Cancer Selfies

Wednesday August 30, 2023

The two oncologists

September first of last year was the first time I interacted with an oncologist. I did not understand what it meant to have two seperate teamns at this point. Was it a second opinion? Did I have to pick one or the other? I don't think what actually happened ever really occured to me, I was so profoundly ignorant that I didn't even know what questions to ask (even though I hadn't yet had a chance to ask the important questions - what is my treatment plan (a phrasing I've only learned recently), what is my prognosis, what does the next month, six months, year, etc., look like for me (and even if it maked sense to ask about some of those timeframes).

I had two oncology teams working together. They knew about each other from day one (even if communication was sometimes slow between them), they were working together (or at least towards a shared purpose). It was a tag-team treatment plan, two courses of chemotherapy then surgery, the whole time. I needed to give positive, written consent at every stage, but other than saying "yes, I want to undertake this treatment, knowing that it has risks, but is also the standard of care and the best/only chance to have anything approaching a normal lifespan. I had little say in things, ie I didn't have to pick one plan or another, because, again, there was always just the one plan.

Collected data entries
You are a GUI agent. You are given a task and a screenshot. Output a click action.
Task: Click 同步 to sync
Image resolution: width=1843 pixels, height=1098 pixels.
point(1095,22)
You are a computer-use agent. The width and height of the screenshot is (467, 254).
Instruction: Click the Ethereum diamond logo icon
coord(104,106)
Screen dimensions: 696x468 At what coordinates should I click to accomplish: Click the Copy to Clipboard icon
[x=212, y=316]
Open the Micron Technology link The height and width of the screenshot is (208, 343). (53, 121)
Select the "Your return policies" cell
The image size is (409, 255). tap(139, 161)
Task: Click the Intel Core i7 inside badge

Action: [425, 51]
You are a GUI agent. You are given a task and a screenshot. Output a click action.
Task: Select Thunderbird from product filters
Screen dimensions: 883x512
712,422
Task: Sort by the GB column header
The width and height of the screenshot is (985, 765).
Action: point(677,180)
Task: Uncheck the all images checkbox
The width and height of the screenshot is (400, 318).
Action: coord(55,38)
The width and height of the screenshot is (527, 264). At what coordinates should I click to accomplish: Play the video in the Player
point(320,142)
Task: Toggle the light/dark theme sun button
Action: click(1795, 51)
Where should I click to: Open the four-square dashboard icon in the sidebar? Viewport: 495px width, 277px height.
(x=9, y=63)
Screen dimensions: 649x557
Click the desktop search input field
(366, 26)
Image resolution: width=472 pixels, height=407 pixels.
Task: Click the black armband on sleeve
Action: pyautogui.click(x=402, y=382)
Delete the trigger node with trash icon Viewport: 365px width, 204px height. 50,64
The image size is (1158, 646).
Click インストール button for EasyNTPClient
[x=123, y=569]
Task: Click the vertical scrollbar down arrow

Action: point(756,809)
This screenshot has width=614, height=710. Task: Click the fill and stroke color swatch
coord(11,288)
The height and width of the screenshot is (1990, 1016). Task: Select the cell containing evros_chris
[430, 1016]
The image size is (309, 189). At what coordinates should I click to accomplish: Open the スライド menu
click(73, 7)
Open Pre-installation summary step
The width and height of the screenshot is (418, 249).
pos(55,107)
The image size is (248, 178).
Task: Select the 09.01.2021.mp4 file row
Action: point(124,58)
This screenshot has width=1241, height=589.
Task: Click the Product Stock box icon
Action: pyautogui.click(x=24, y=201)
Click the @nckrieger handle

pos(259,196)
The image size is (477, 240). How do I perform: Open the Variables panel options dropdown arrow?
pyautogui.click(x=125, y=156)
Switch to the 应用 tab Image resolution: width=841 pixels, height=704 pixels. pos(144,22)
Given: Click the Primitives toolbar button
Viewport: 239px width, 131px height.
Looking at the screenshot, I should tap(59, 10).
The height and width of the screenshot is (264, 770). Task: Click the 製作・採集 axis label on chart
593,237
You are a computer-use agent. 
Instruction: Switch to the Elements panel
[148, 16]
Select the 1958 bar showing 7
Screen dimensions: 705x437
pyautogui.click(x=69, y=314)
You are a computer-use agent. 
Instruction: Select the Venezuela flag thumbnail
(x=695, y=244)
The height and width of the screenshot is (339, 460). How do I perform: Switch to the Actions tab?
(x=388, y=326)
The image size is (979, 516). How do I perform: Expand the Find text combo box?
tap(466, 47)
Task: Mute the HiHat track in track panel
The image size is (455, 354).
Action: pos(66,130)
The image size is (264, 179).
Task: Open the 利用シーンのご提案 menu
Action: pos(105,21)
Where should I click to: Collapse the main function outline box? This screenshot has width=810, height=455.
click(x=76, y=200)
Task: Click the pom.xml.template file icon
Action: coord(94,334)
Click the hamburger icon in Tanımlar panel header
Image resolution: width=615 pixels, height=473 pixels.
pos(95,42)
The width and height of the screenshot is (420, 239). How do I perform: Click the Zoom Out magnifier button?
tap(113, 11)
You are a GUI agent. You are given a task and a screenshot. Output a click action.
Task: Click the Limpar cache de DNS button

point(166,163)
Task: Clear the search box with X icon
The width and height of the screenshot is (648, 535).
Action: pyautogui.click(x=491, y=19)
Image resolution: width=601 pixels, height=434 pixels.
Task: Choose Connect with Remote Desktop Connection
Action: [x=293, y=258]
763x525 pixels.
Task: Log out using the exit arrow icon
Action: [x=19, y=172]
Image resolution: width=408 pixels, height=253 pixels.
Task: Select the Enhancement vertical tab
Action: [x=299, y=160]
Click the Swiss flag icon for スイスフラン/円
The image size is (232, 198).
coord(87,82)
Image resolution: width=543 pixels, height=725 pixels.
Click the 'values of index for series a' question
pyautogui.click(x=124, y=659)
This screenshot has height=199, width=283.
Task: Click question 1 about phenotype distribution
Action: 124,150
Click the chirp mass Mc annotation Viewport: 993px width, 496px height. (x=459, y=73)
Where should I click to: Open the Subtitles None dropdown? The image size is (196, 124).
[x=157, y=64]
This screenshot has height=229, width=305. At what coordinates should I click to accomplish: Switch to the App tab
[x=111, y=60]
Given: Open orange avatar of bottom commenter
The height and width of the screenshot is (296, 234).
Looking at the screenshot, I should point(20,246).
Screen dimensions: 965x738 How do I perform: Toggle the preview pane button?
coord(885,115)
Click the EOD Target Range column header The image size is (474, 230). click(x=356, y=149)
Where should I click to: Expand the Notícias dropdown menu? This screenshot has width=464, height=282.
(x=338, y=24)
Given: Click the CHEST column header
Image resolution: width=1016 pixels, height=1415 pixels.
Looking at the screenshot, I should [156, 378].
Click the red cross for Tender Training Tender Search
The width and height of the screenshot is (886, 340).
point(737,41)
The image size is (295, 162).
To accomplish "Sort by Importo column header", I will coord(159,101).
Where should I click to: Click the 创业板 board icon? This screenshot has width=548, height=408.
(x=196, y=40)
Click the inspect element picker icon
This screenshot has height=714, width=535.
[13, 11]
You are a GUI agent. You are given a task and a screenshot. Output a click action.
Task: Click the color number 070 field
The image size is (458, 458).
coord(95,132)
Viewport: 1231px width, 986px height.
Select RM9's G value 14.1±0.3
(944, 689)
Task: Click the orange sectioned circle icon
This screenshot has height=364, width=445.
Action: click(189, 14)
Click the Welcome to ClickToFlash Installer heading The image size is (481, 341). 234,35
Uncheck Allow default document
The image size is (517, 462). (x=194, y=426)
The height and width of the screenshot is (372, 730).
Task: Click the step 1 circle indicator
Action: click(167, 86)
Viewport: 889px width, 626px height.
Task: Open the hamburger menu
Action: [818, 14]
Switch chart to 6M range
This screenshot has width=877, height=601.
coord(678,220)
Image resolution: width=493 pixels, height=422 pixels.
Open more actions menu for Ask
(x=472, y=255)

#### Work request 1
According to the blog post on the two oncology teams, what did the tag-team treatment plan consist of?
#### Work request 2
Reproduce the passage of the blog post between "I had two oncology" and "the one plan.", inclusive.
The records are not required for the work that follows.

#### Answer box 1
Two courses of chemotherapy followed by surgery.

#### Answer box 2
I had two oncology teams working together. They knew about each other from day one (even if communication was sometimes slow between them), they were working together (or at least towards a shared purpose). It was a tag-team treatment plan, two courses of chemotherapy then surgery, the whole time. I needed to give positive, written consent at every stage, but other than saying "yes, I want to undertake this treatment, knowing that it has risks, but is also the standard of care and the best/only chance to have anything approaching a normal lifespan. I had little say in things, ie I didn't have to pick one plan or another, because, again, there was always just the one plan.